# Child Benefit - Republic of Ireland to UK



## rsingh2009 (1 May 2007)

Hi All,
     I needed your kind advice in relation to the following. I am a non EU//EEA citizen, Myself and my wife were previously working in the Republic of Ireland for 3 years before we decided to relocate to UK. My child had been receiving her child benefit then.

    Now ever since we have moved to UK we have still been receiving the child benefi in our Irish bank account. I was wondering that receiving this Irish child benefit when I am no residing in Ireland is that fine and who should I inform about this. 

    Currently in UK I am no receiving any child benefit hence I was assuming that based on my and my spouse contributions, we should continue receiving the child benefit. 

     Would appreciate if some of you knowledgable people can guide me.

Regards,
Rand


----------



## sarah 2000 (1 May 2007)

As far as i am aware it is illegal to claim child benifit or and other social welfare if you leave the country.  you should have contacted the department of social welfare to let them know what you planned to do. i would advise you to contact them as soon as possible to sort this out.  i dont have numbers for social welfare.


----------



## pat127 (1 May 2007)

sarah 2000 said:


> As far as i am aware it is illegal to claim child benifit or and other social welfare if you leave the country.  you should have contacted the department of social welfare to let them know what you planned to do. i would advise you to contact them as soon as possible to sort this out.  i dont have numbers for social welfare.



"The customer must notify the Department of any changes in circumstances which may affect their entitlement.
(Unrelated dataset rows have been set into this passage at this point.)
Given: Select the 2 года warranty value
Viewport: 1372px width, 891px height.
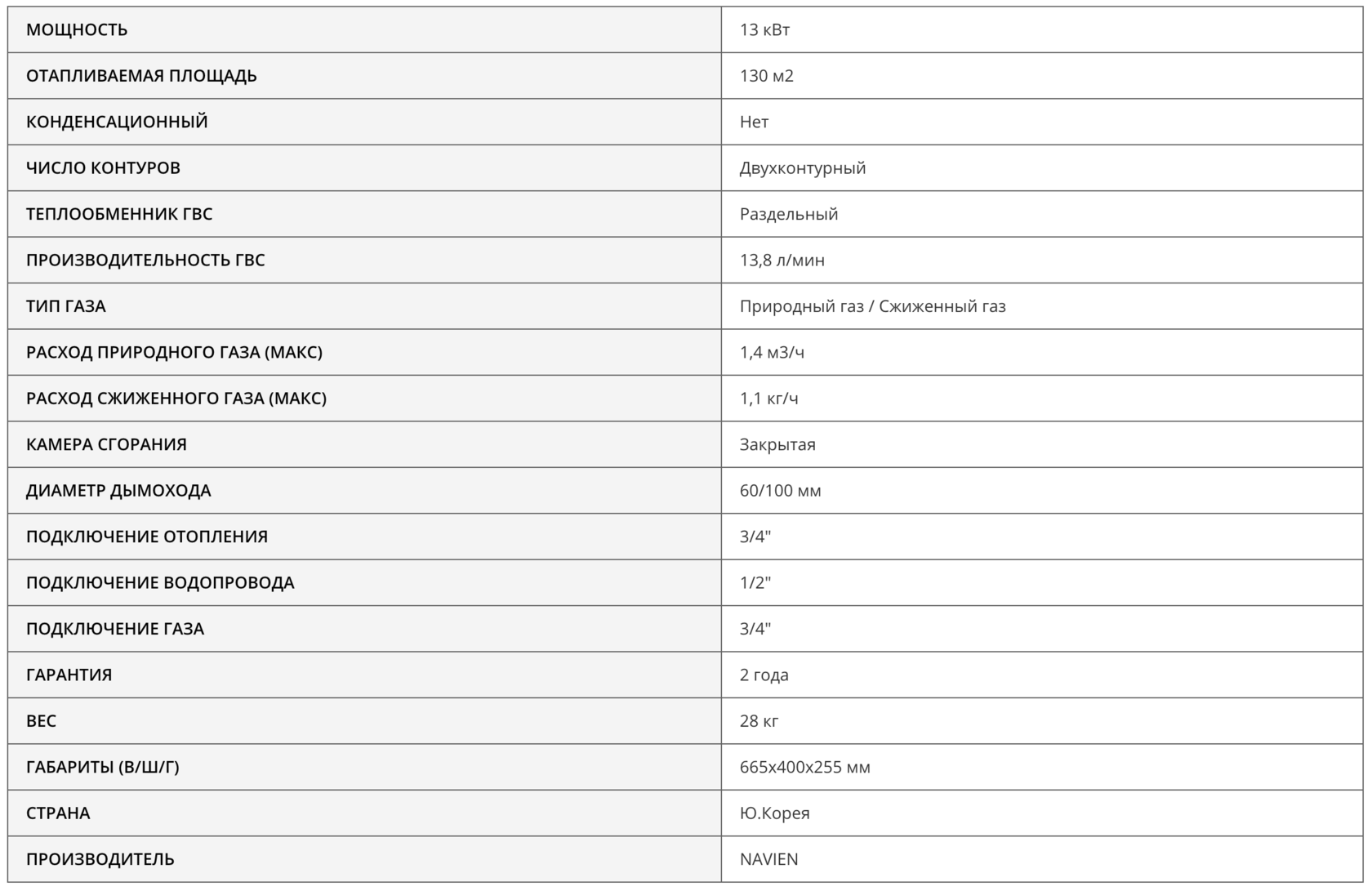Looking at the screenshot, I should [764, 675].
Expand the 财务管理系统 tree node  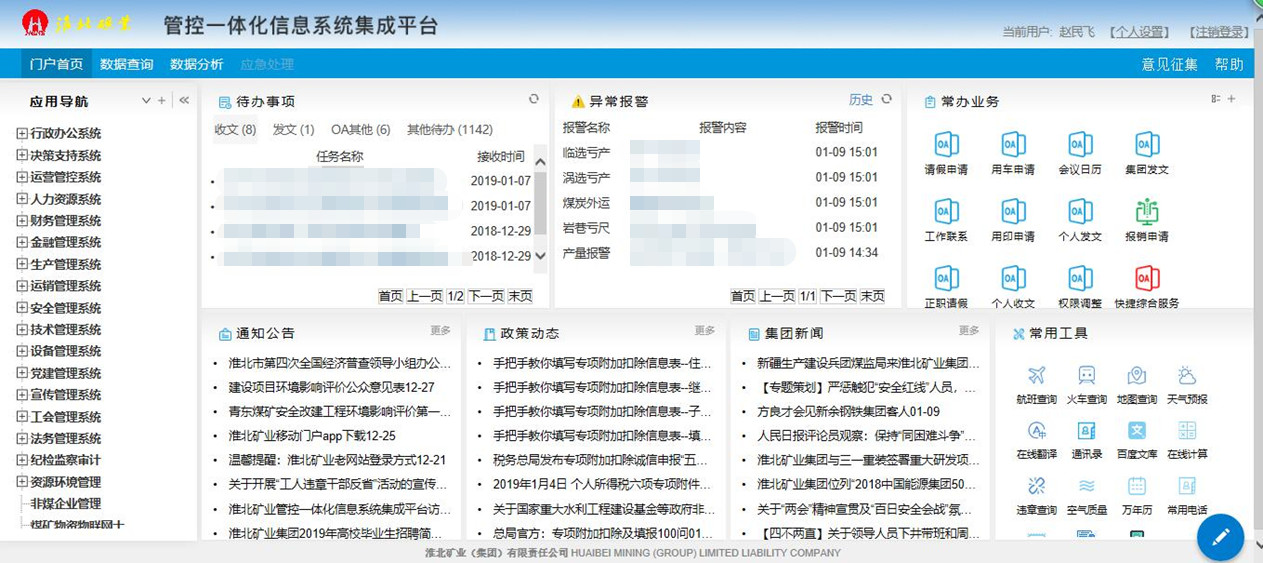pyautogui.click(x=22, y=221)
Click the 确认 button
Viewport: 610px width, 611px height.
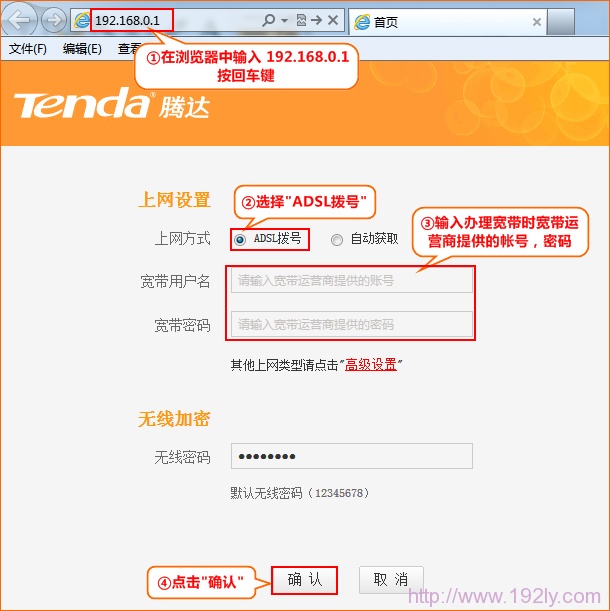304,580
A list of such circumstances is included in the order book and the customer's signature on the payment book is to the effect that s/he has read and fully understands these instructions and obligations."

The address to contact is:-

Dept of Social and Family Affairs,
Child Benefit Section,
St Oliver Plunkett Road,
Letterkenny,
Co Donegal,


Tel: From Outside Ireland (00 353 1 704 3000)


----------